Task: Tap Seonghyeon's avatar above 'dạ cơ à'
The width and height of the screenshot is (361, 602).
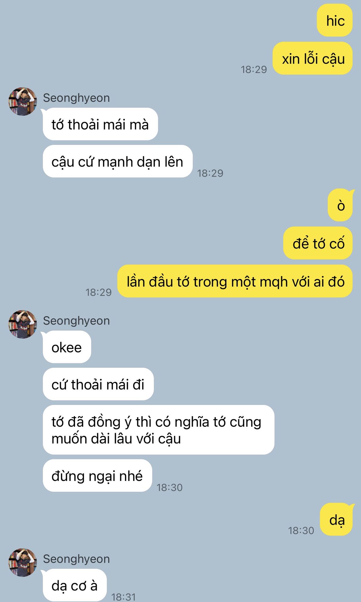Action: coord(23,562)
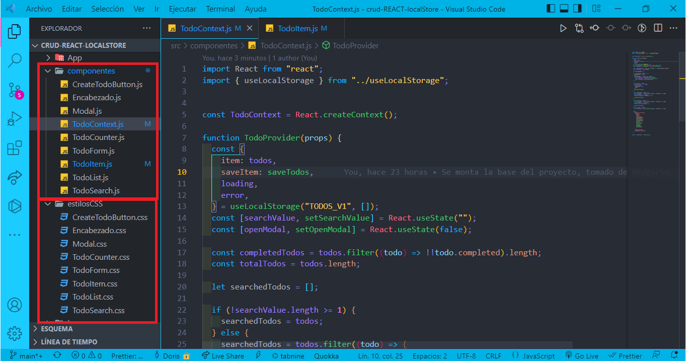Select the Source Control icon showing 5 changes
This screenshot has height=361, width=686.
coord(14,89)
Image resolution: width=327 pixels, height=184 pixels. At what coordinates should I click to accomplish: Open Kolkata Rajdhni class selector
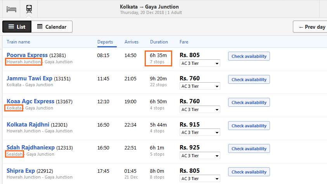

....

Output everything in the records exactly, leaving pictures out.

## Task solution
Task: Tap Seonghyeon's avatar above 'dạ cơ à'
The width and height of the screenshot is (361, 602).
Action: coord(23,562)
Select the Source Control icon showing 5 changes
This screenshot has height=361, width=686.
coord(14,89)
Image resolution: width=327 pixels, height=184 pixels. At what coordinates should I click to accomplish: Open Kolkata Rajdhni class selector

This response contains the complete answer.